▼▼▼

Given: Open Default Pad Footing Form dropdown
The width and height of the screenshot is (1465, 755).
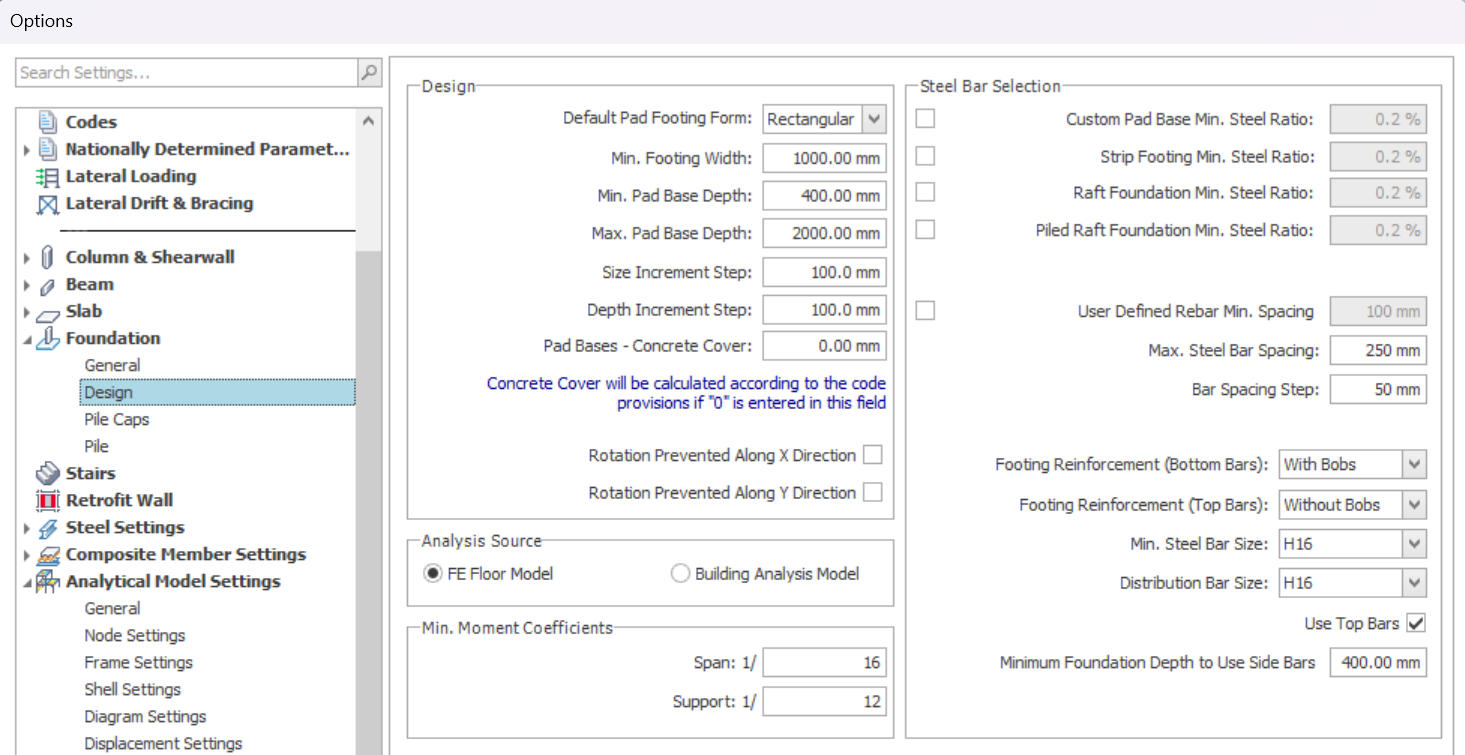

▲▲▲
▼▼▼

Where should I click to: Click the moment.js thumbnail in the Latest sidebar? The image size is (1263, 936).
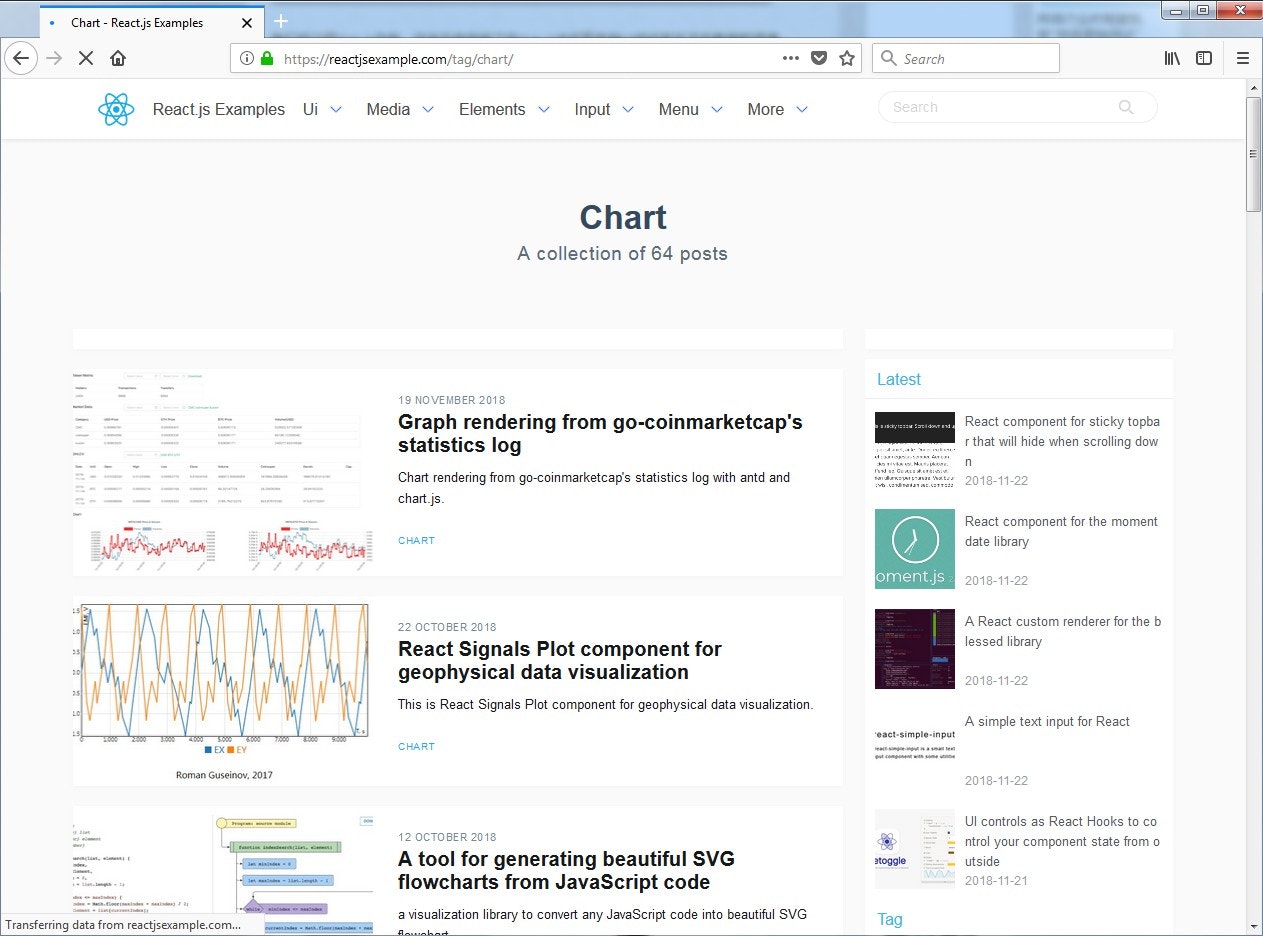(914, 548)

▲▲▲
▼▼▼

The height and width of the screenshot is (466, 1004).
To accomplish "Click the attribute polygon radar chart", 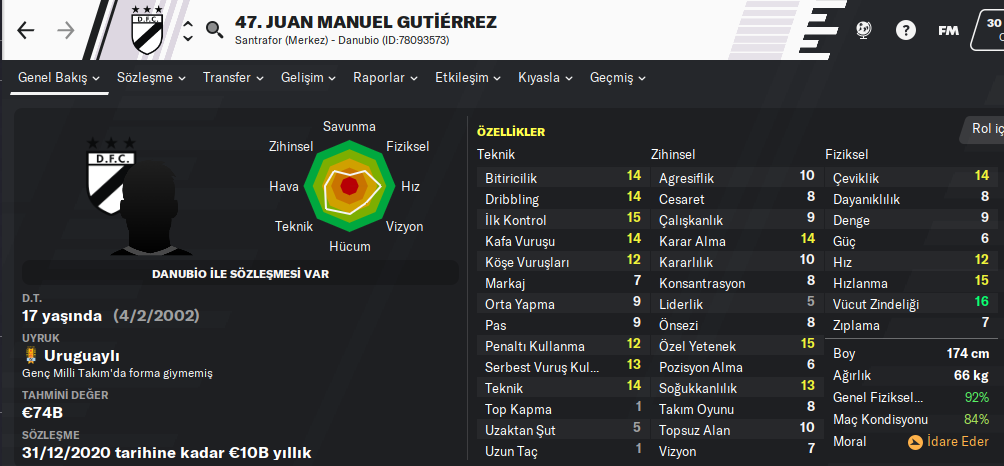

▲▲▲

→ **Problem to solve**: Could you return exactly the lines above from the line with "Given: Open Default Pad Footing Form dropdown" to the line with "The width and", both included, and nothing else?

→ **Exercise result**:
Given: Open Default Pad Footing Form dropdown
The width and height of the screenshot is (1465, 755).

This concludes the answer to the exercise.